Ziegler Lecture: Dr. Anna Parkinson, “Contrapuntal Humanism”


DATE
Tuesday February 14, 2023
TIME
11:00 AM - 12:00 PM

Join us on February 14 at 11:00 am Pacific Time for the virtual Ziegler Lecture Series, featuring Dr. Anna Parkinson of Northwestern University.

View the recording here:

Title: “Contrapuntal Humanism: The Anachronism of Post-Holocaust Diasporic Writing”

Abstract: An implicit assumption in the field of Holocaust Studies is the enduring importance of humanism, at times framed as a commitment to a universal humanity (note, for example, the universalist solicitation presumed in the familiar dictum or imperative responding to the events of the Holocaust: “never again”).
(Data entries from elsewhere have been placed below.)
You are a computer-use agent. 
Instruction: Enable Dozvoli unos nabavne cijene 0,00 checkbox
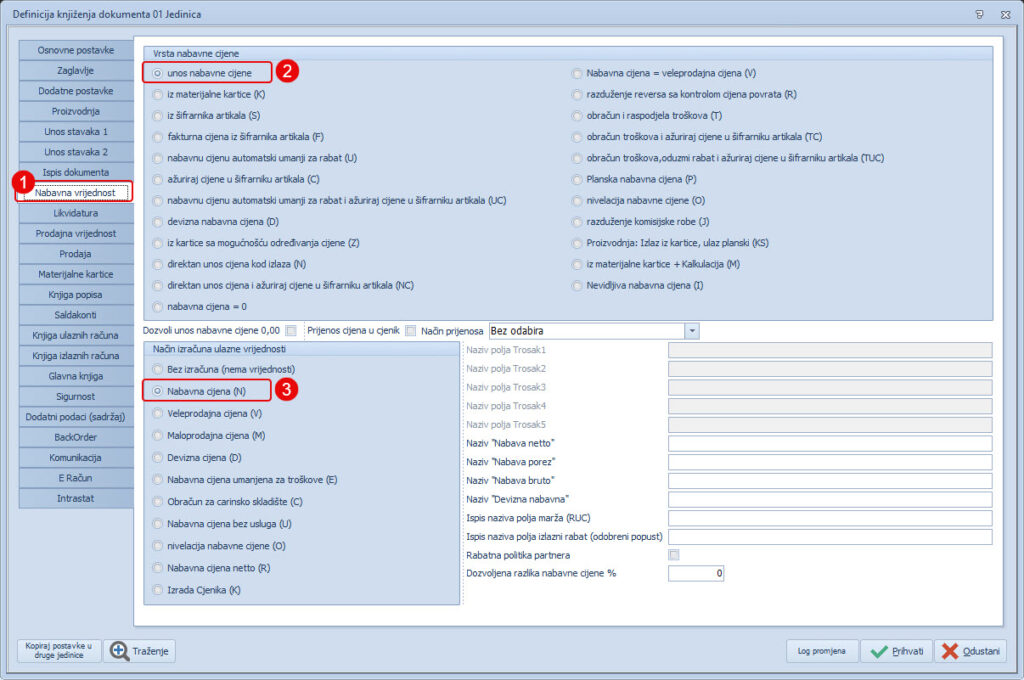[291, 331]
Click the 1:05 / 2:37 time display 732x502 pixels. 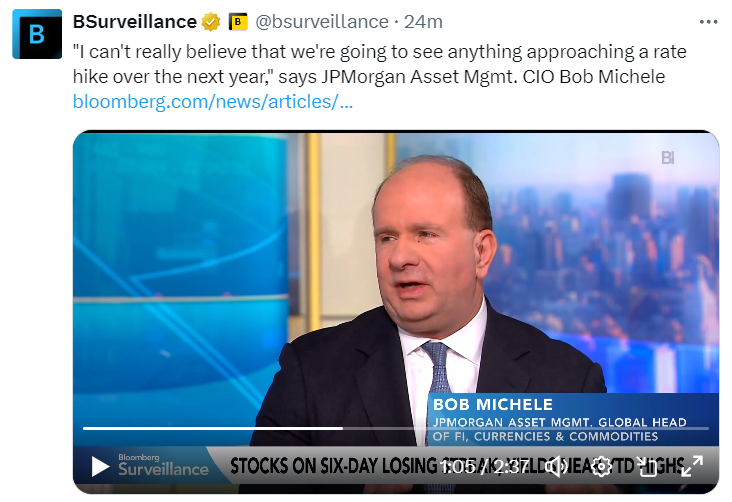click(487, 466)
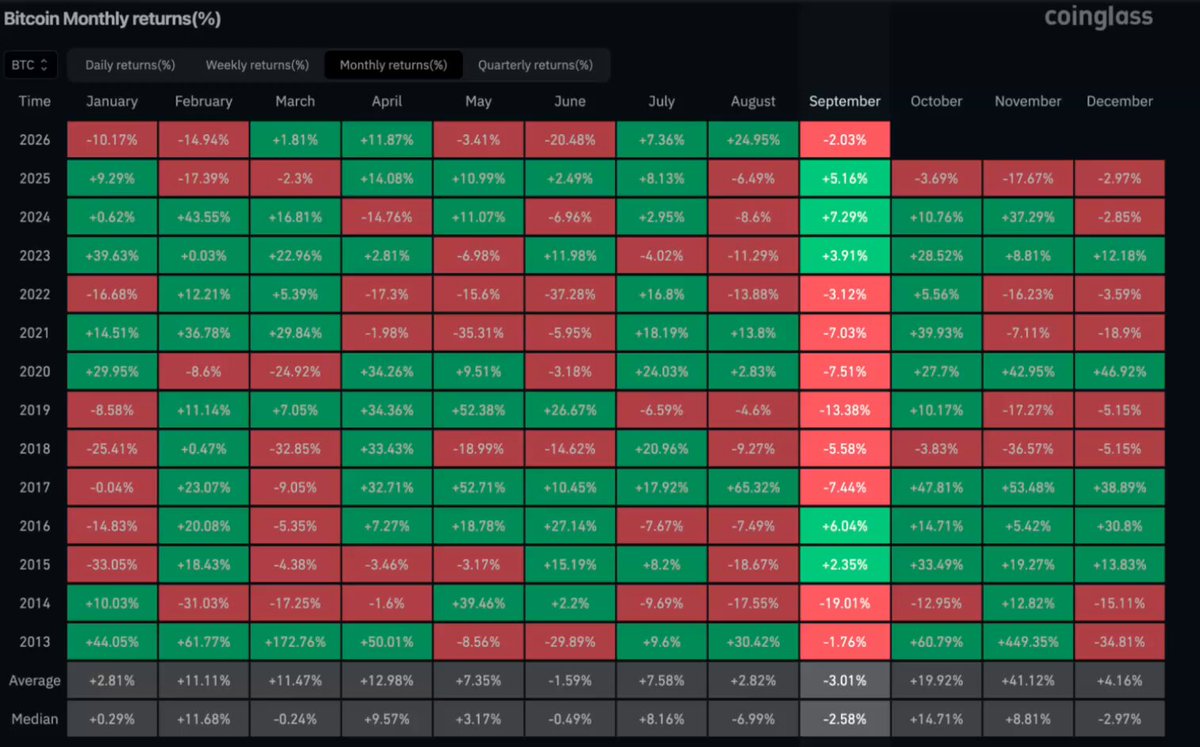Screen dimensions: 1200x747
Task: Select the 2026 row label
Action: point(34,140)

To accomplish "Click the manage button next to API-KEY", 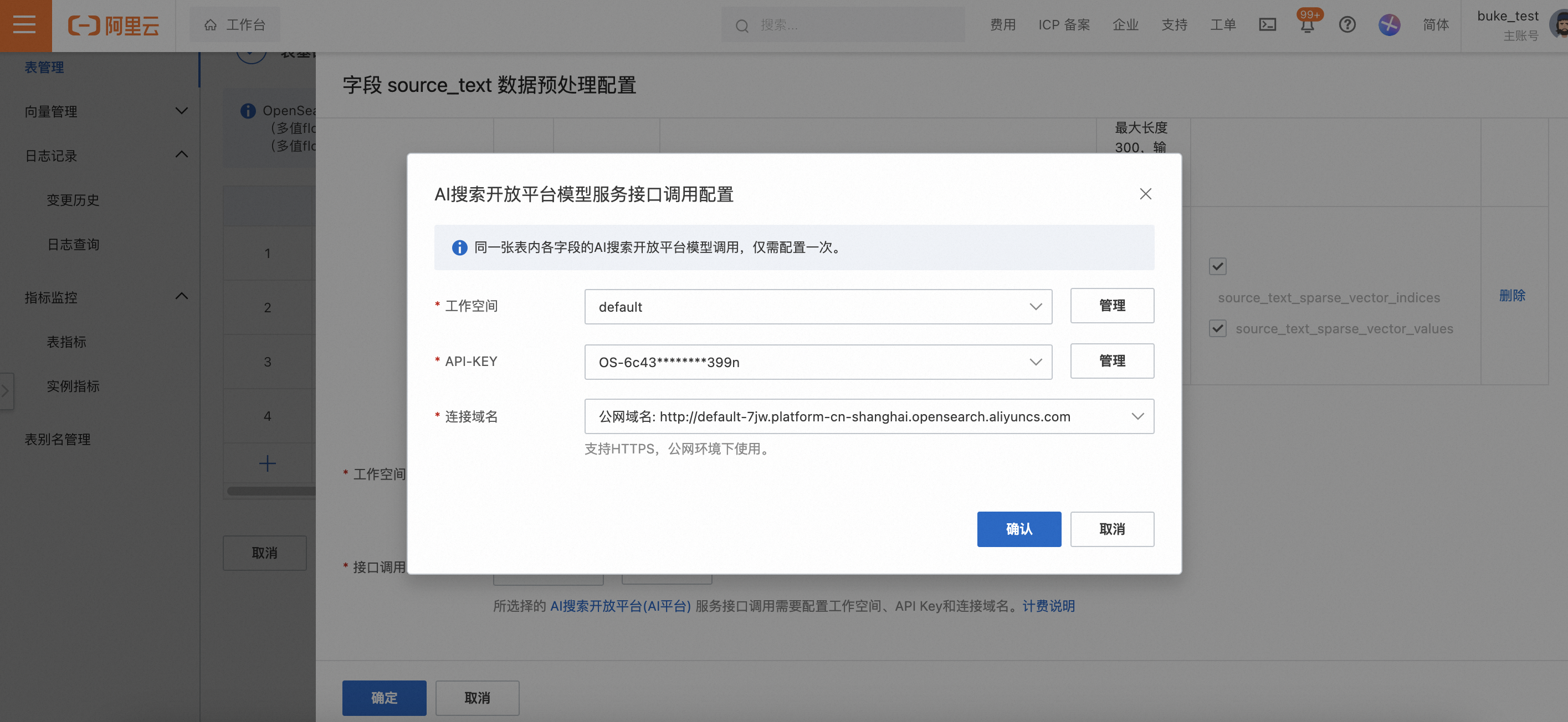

Almost counter-intuitively, considering the tremendous destruction wrought by the Holocaust and other acts of violence, much post-Holocaust literature likewise nonetheless cleaves to a belief in an ideal of humanism, even as it simultaneously exposes its fragility, paradoxes and limitations. Peripatetic literary and cultural critic Edward Said’s evocative use of the term “contrapuntal” provides a productive point of departure for charting the anachronistic relationship between history, time, and form characteristic of post-Holocaust Jewish diasporic writing beyond the traditional Holocaust literary canon, as demonstrated in aspects of the fiction and non-fiction writing of Hans Keilson and H.G. Adler, two lesser-known German-language writers and Jewish survivors in the diaspora.

Bio: Anna Parkinson is Associate Professor of German, Core Member of the Critical Theory Program, and Affiliated Faculty with the Jewish Studies and the Gender and Sexuality Studies Programs at Northwestern University, Evanston, USA. She is the author of An Emotional State: The Politics of Emotion in Postwar West German Culture (University of Michigan Press, 2015) and articles on topics including postwar psychoanalysis and critical theory, twentieth-century fiction and film, Cold War media, the role of ambivalence in Holocaust fiction and non-fiction writing and transnational memory work.